BRONX, N.Y. - The coronavirus death toll in nursing homes and adult care facilities in New York State has now exceeded 6,000.

Residents have been especially vulnerable to COVID-19 and advocates say we still don’t have a true picture of just how many residents of these facilities have died in New York.


What You Need To Know

  • The state says 6,035 nursing home and adult care facility residents have died from COVID-19.

  • More than one in four COVID-19 deaths in New York are nursing home and adult care residents.

  • The state doesn't require nursing homes to report resident deaths occurring in hospitals.

“Every time you turned around somebody was dying,” said Sharon Anderson, a resident of Bronxwood Assisted Living, an adult care facility in the Williamsbridge section of the Bronx. 

Anderson said she was kept in the dark as the coronavirus swept through the building and took the lives of fellow residents.

“They don’t even want you to ask questions about these people and if you ask, they don’t tell you,” said Anderson.

She is one of the first residents of a local adult care facility to speak publicly about what it was like as the coronavirus toll around her mounted.

But it's not just residents left without information.

Advocates and lawyers say the state's accounting at Nursing Homes and Adult Care Facility deaths, which now stands at 6,035, remains an incomplete picture of what has happened to residents of the facilities.
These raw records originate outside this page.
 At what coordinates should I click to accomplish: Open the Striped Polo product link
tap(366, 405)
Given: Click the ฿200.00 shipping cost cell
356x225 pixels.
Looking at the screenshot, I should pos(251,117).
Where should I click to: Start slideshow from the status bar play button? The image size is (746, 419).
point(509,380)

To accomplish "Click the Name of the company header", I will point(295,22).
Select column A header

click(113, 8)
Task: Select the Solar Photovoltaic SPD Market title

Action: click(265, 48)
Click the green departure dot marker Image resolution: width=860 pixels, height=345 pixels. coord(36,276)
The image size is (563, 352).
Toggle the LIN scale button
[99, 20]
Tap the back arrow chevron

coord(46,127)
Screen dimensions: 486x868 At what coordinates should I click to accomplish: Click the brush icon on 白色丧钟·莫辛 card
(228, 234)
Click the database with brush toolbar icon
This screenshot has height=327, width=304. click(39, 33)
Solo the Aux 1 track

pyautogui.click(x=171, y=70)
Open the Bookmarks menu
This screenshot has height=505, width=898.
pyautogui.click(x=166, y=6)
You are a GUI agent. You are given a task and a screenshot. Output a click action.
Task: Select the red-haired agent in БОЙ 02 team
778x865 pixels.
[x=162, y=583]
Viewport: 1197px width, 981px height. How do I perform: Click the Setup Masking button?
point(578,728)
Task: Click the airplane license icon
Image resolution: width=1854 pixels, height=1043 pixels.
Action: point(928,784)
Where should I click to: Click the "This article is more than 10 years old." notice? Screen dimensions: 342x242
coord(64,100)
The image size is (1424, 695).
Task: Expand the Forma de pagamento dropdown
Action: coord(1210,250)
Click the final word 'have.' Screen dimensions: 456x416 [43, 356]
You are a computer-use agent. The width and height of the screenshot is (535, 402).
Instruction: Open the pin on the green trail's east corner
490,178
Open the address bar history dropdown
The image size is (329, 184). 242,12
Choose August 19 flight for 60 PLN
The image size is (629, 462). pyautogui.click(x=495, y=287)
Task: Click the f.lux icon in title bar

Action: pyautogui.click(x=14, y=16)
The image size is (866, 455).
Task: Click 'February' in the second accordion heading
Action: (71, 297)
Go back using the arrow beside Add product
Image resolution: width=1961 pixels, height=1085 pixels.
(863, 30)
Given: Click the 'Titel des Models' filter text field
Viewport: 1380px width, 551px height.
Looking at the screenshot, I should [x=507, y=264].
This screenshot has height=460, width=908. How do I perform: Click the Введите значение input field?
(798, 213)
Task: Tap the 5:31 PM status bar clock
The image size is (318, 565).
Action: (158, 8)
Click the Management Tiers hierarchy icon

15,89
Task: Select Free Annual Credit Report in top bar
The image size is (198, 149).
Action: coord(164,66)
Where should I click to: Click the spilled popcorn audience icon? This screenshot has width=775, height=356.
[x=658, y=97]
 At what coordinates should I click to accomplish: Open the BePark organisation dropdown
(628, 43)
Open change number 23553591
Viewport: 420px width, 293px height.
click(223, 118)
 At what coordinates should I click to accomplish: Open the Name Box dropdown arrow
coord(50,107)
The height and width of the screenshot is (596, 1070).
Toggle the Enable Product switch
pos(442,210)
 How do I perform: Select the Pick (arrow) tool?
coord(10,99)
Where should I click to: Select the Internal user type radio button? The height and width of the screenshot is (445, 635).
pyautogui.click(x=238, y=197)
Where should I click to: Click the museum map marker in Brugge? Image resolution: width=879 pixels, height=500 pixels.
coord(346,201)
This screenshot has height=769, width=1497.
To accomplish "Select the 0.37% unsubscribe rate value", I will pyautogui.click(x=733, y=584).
Initially, the state only counted residents who tested positive for COVID-19 and died at the facility.  Then it added to the tally residents who only had a suspected case and died.

But the state is not including in these figures adult care facility residents who were transferred to a hospital and died of the coronavirus there. The Health Department says that's “to maintain consistency and reliability in the data as presented, and to avoid any potential for double-counting.”

However, nursing home and elder abuse attorney John Dalli explains the state's tally of 6,035 nursing home deaths is not accurate.

“I would suspect that number is probably somewhere around ten to fifteen percent higher than that and it could be more. It’s just too difficult to tell,” Dalli said.

As far as what happened at Bronxwood, a half dozen employees tell NY1 more than a dozen of its residents have died from the coronavirus. The employees said some died at Bronxwood, but more died at hospitals. An attorney for the facility did respond to NY1's questions about its death toll. Sharon Anderson said the coronavirus was barely mentioned when she was there.

“They would not say anything. They would call you up on the phone and ask you, are you coughing and that and was the extent of that,” she said.

Anderson said she only learned she contracted COVID-19 after she fell and Montefiore Hospital tested her for it.

She’s still hospitalized with kidney complications.  

“If I would not have fell down the floor I would never knew that I had it,” said Anderson.

The state Health Department issued the following response to NY1's questions about nursing home and overall death counts and how they're tracked:

"The Department of Health implemented a new data collection process to ensure consistency in reporting of current and retrospective data – an unprecedented action and something we got done in the middle of the worst public health crisis in a century. The current daily tracker includes confirmed and presumed (as determined by a physician) COVID-19 deaths that occurred within nursing homes and adult care facilities and currently does not include out of facility deaths in order to maintain consistency and reliability in the data as presented, and to avoid any potential for double-counting. Deaths of nursing home and adult care facility residents that occurred at hospitals is accounted for in the overall fatality data on our COVID-19 tracker. This crisis and our response to it continues to evolve, and the unprecedented amount and specificity of data we are providing to the public will continue to evolve with it."